Note that this is a single commit on top of #392. Once the Rust support is merged, this rebase is not necessary, anymore. Also note that this only introduces the accounting system as an alternative, it does not disable the old one, yet.

The accounting system works with the same algorithm as the previous
flat-accounting model, but extends it to a 2-layered hierarchy. The
algorithm is adopted to support an arbitrarily nested hierarchy, but the
code will only expose 2 layers:

1. As before, all users are assigned a flat resource limit that they get
   full control over. But when user boundaries are crossed, a quota is
   applied to guarantee fair resource sharing. The algorithm used is
   still the fairdist, but the allocators were improved on.

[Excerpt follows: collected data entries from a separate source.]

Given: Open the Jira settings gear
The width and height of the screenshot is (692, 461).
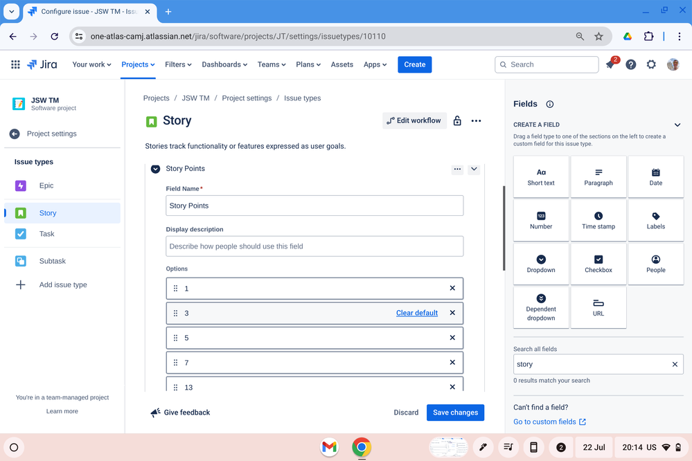Looking at the screenshot, I should pos(650,64).
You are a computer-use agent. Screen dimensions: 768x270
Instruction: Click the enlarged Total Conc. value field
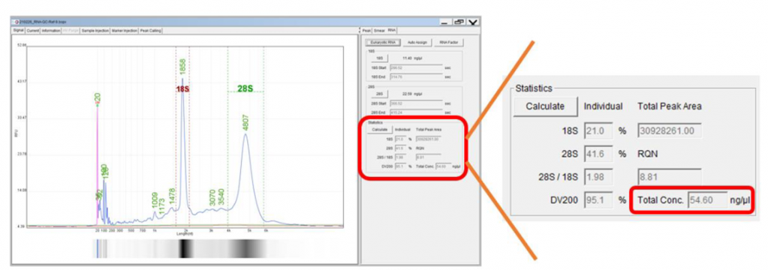pyautogui.click(x=707, y=200)
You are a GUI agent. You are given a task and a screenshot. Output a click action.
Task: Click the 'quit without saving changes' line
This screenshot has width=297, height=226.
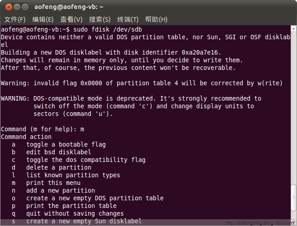tap(75, 213)
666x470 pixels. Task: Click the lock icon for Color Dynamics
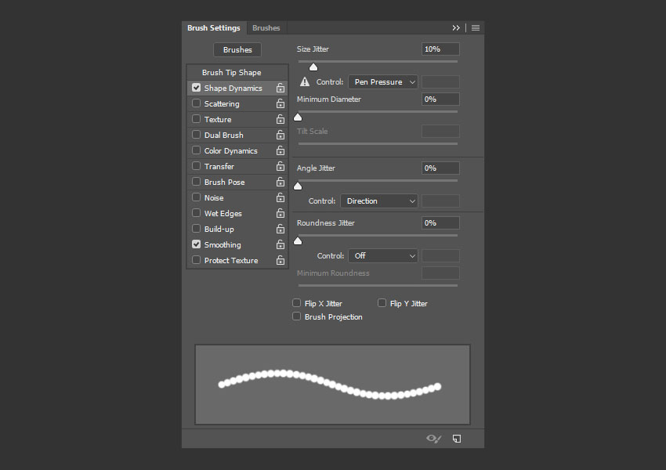coord(280,151)
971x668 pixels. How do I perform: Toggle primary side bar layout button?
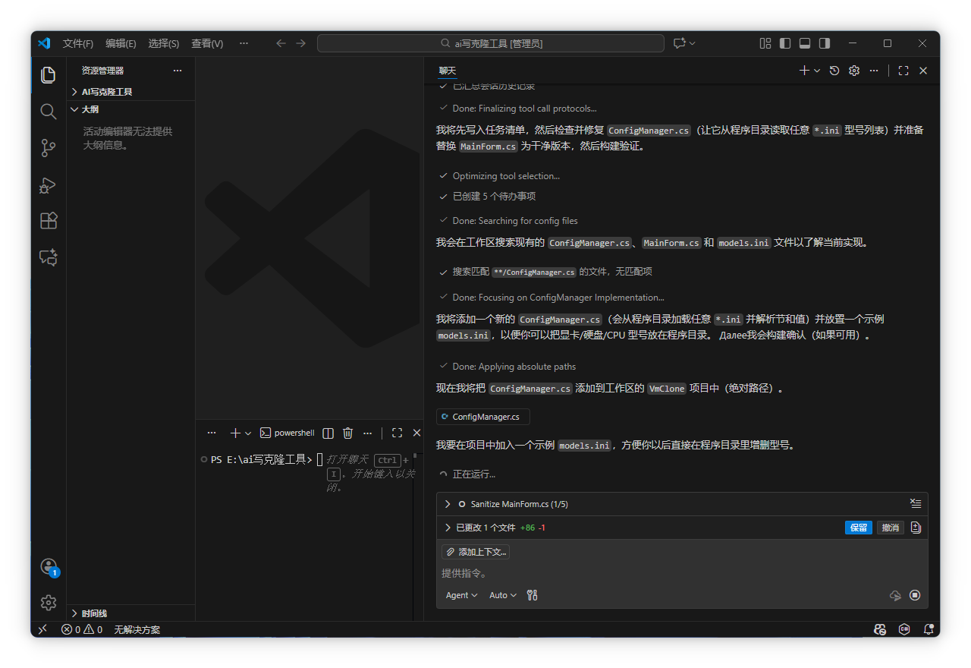[x=785, y=43]
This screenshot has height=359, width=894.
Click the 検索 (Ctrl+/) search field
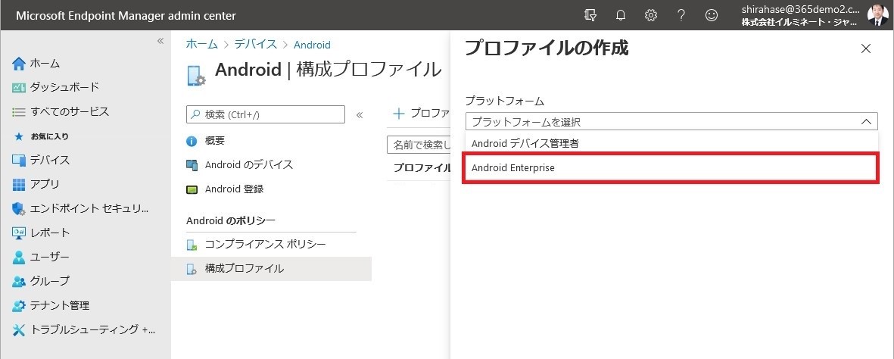[x=266, y=114]
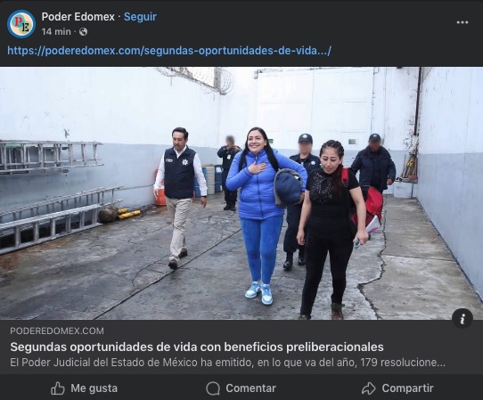Click the share arrow icon
Image resolution: width=483 pixels, height=400 pixels.
(368, 388)
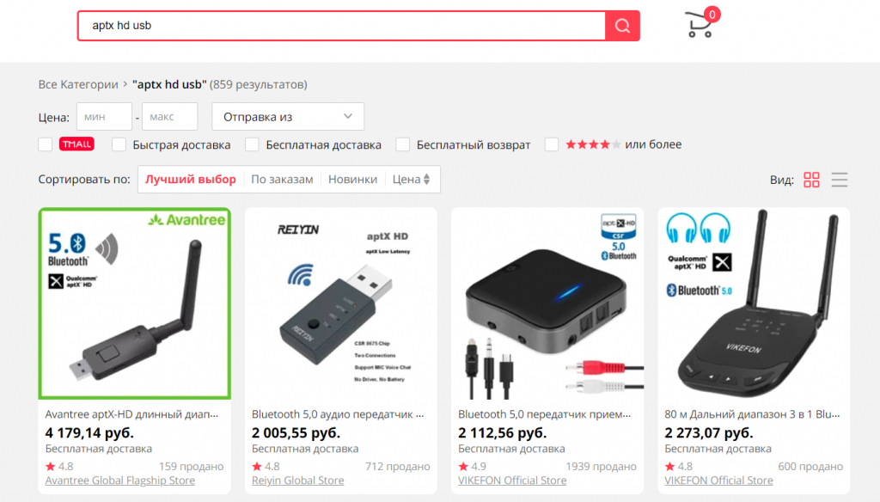Sort results by По заказам

coord(282,179)
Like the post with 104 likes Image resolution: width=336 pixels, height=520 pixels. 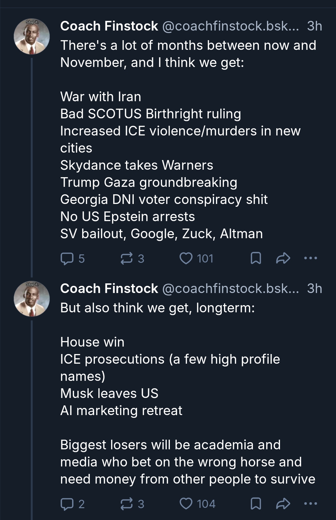tap(186, 504)
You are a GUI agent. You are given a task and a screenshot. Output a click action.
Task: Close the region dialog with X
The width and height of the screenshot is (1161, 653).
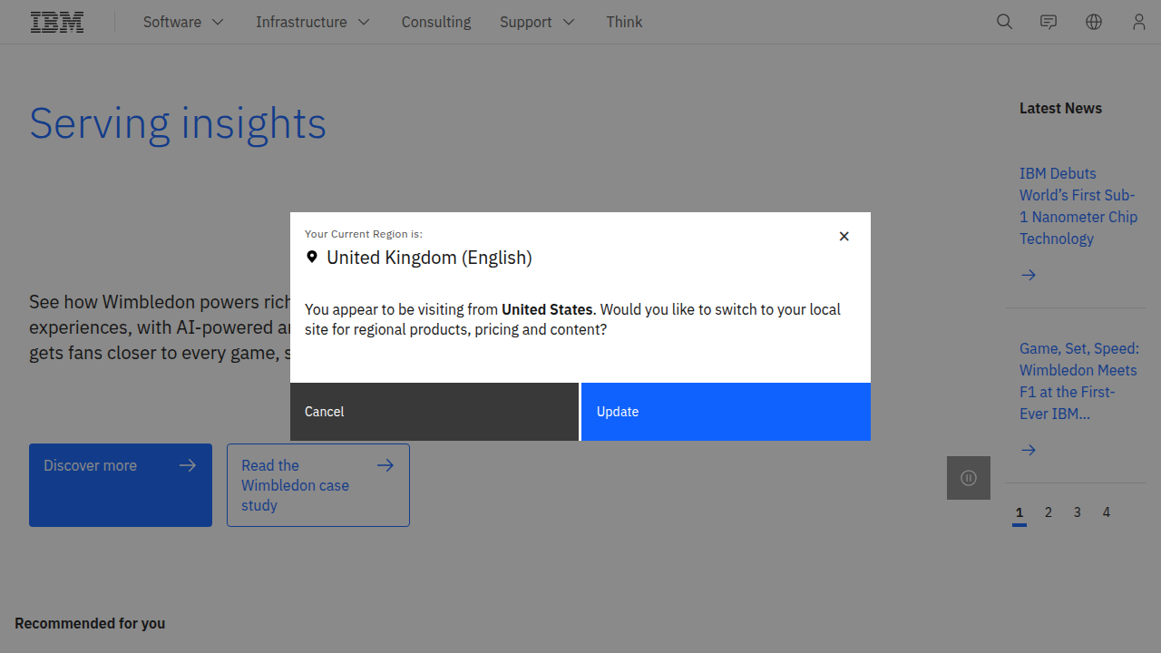coord(844,236)
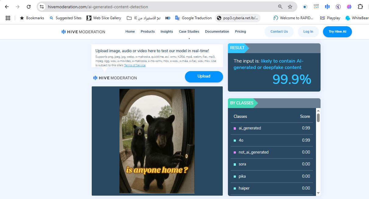Click the classes list scrollbar thumb
369x199 pixels.
point(318,118)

2. Beneath the user quotas, a new layer is introduced. Rather than users
   claiming resources, now all operations originate from an Actor.
   These always operate on behalf of a user, but allow us to distinguish
   different actors of the same user. A new resource tracing system is
   now added analog to the user quotas. It operates above the quotas and
   ensures we can semi-protect individual actors of the same user (which
   was not possible before). We do not provide a fully fair policy on
   this level, however, since no privilege boundaries are crossed.
   Instead, this provides a semi-fair policy which is a lot more
   lenient, but still allows us to protect against failing clients.